AST access

Mime-Version: 1.0
Content-Type: text/plain; charset=us-ascii

Hi Umar,

Right now the GCC "TREE" stuff is a bit ugly in that llvm-gcc uses its
own C based interface to LLVM. While its *possible* to download the
source tarball (or CVS) for llvm-gcc and hack away,I doubt you'd find
that a particularly rewarding/fun/easy exercise. So, short term, I'd
have to say the answer is "not unless you're a masochist".

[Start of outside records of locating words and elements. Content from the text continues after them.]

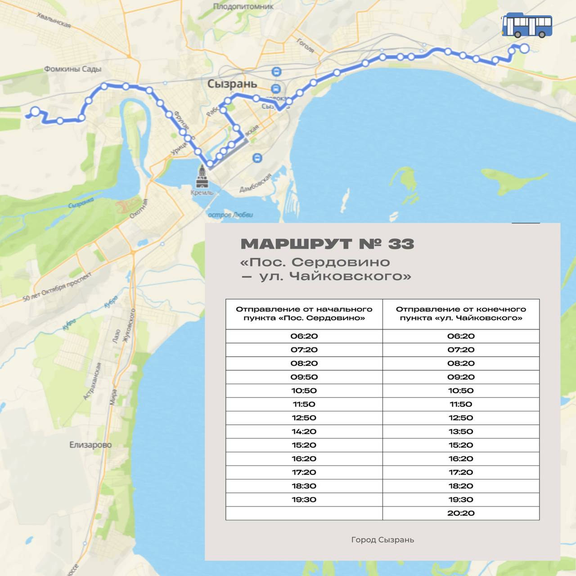Click the Сызрань city label on map
576x576 pixels.
point(232,84)
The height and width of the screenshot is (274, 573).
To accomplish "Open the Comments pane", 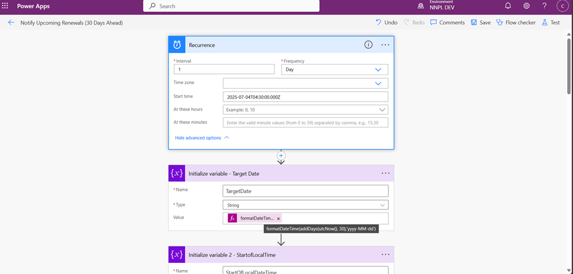I will pyautogui.click(x=447, y=23).
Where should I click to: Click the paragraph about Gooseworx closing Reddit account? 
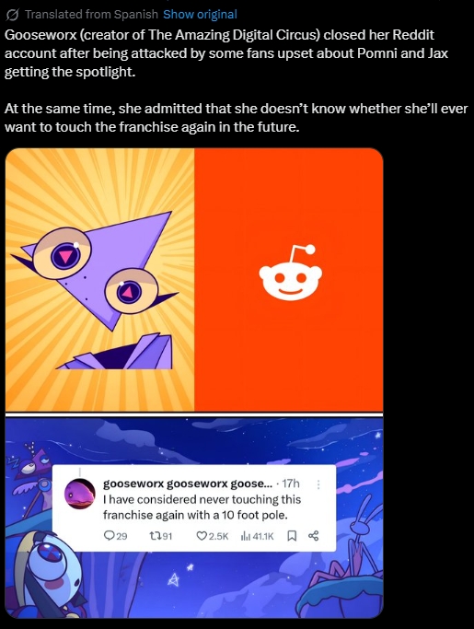coord(226,53)
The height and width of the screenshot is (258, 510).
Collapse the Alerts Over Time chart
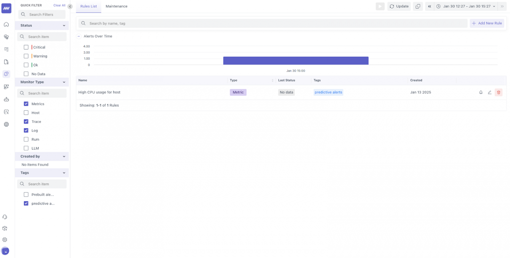79,36
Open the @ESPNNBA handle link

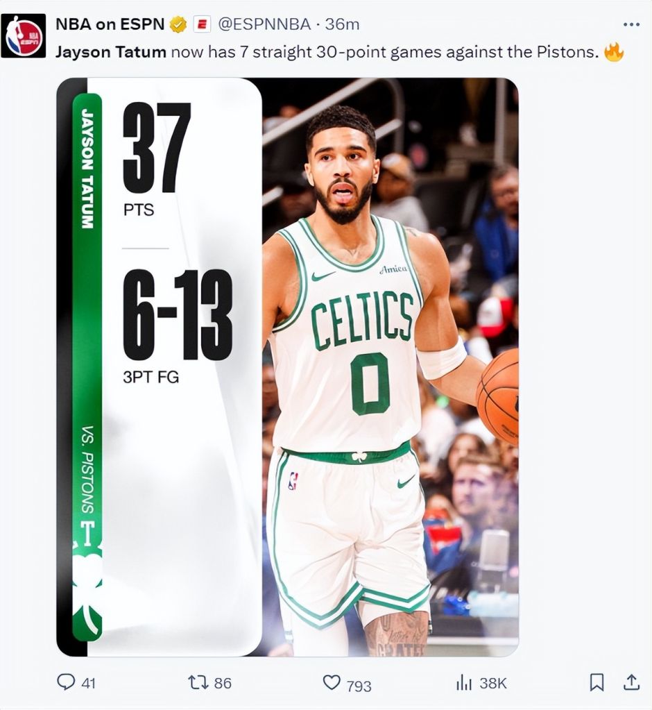pos(265,24)
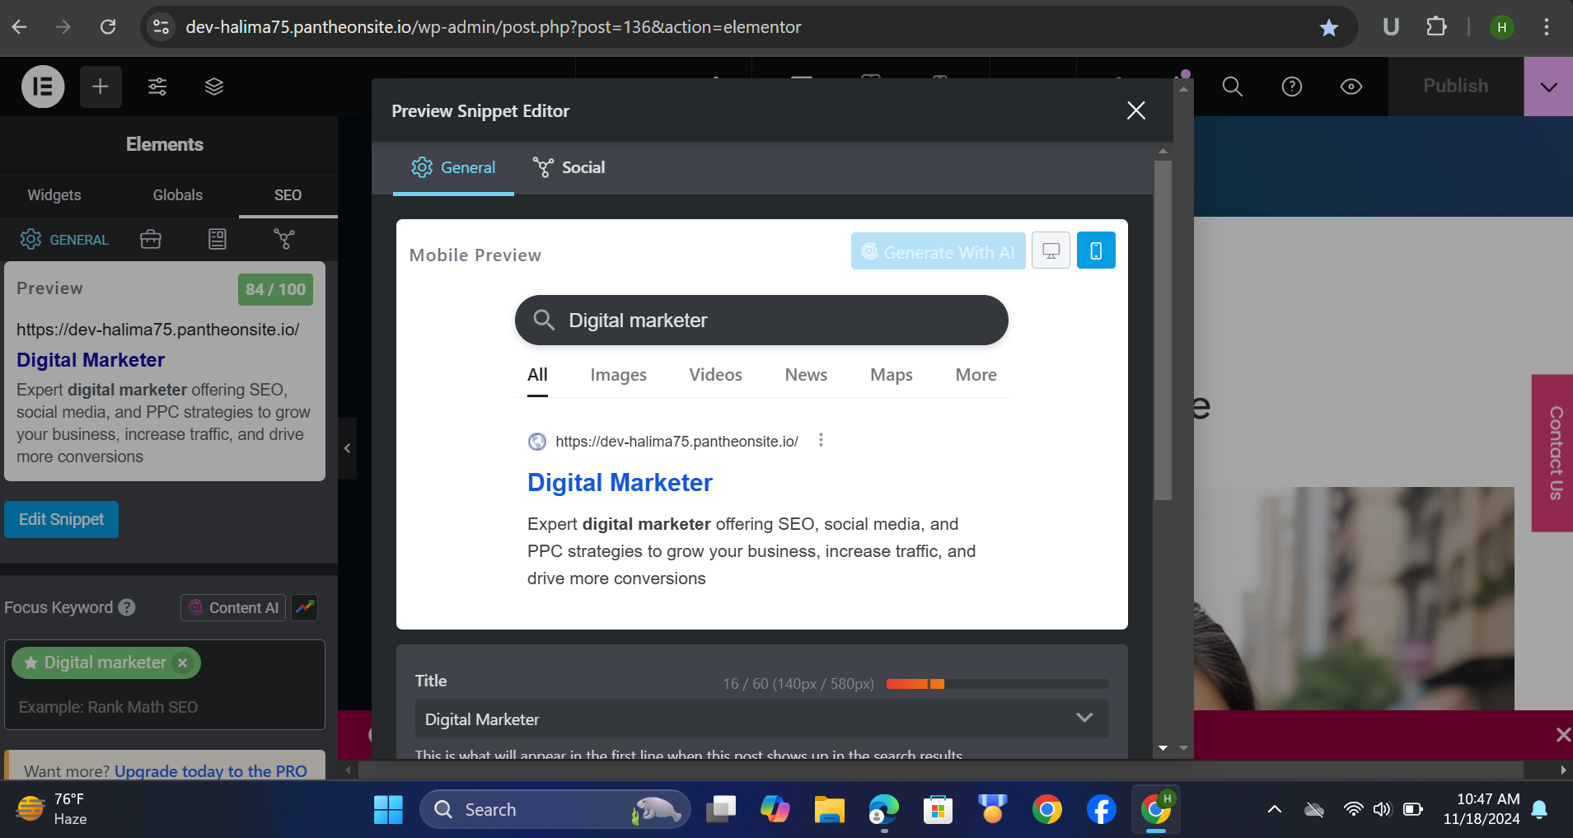Image resolution: width=1573 pixels, height=838 pixels.
Task: Switch to desktop preview mode
Action: coord(1051,251)
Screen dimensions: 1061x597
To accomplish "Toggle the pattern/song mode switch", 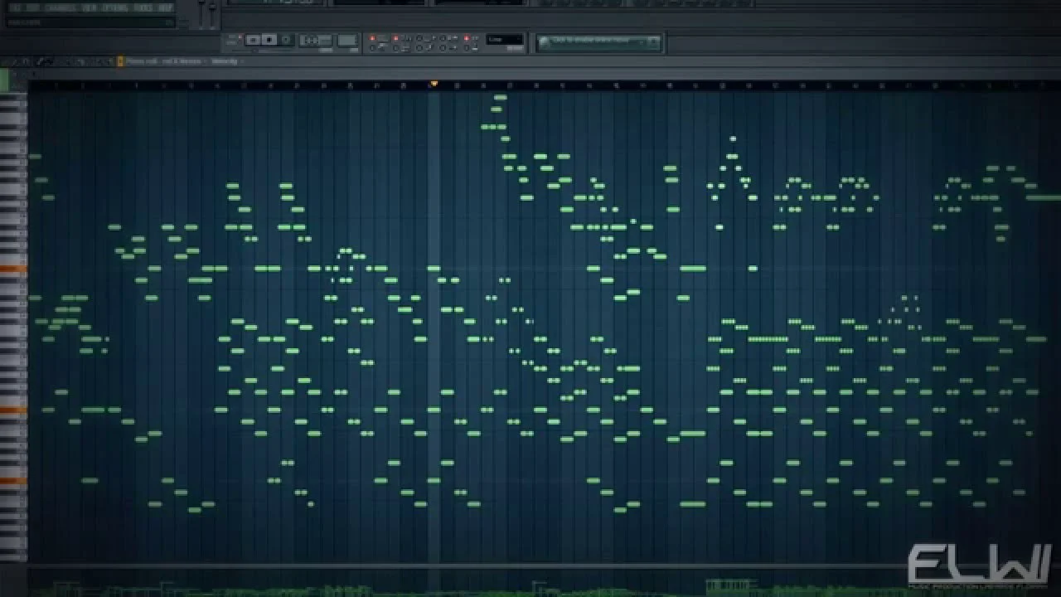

Long term (next year), however, I expect to be augmenting LLVM with a
front end compiler writer's toolkit. The toolkit will have the following
      * be a "toolkit" not a "solution" - the goal is to provide
        reusable components from which a front end language translator
        could be constructed - the goal is NOT to provide an
        end-all-be-all "union" of everything needed by all languages
      * completely ignore lexical scanning and basic parsing (there
        might be some portions of the toolkit that assist with writing
        production rules (especially at the edge of the AST).
      * source language agnostic - not even tied to a particular style
        of programming - it should be able to provide some support for
        diverse languages such as Haskell, Prolog, ML, LISP, Scheme, C,
        C++, Pascal, Smalltalk, Objective-C, FORTRAN, COBOL,etc.
      * written in C++ (possibly with a C interface)
      * well integrated with LLVM C++ interface - i.e. make it simple to
        produce an LLVM IR (Module) from an AST and deal with that
        Module in terms of the optimization passes, code generation,
      * provides portions of a flexible abstract syntax tree (i.e. its a
        basic multi-way tree that makes very few assumptions about which
        nodes go where. The idea is to deal with the tree fundamentals
        and provide a toolkit, not a total solution, so that source
        language writers can build their language's AST trivially
      * provide some of the more common and redundant pieces such as
        arithmetic expressions for "C" type arithmetic
      * perhaps, one day, provide a common object model for
        object-oriented languages (an intersection (not union!) of
        what's needed for Java, C++, C#, Smalltalk, Objective-C)
      * handle some common runtime objects like "string" (Pascal, C++,
        C, and Java all do this differently but perhaps there's a way to
        provide a fundamental string runtime that they can use and
      * make the generation of debug information into the code trivial
      * possibly lots of other things too.

If you have ideas in this area, I'd love to hear them. I'm still in the
phase of requirements gathering on this project so its definitely not
too late to make suggestions :slight_smile:

As to your second question about regenerating source code from the AST,
this is non-trivial in most situations. You can often generate
*equivalent* source code, but not often generate the *exact* source, at
least not without lots of support for it built into the AST. Why do you
need this? Reverse engineering?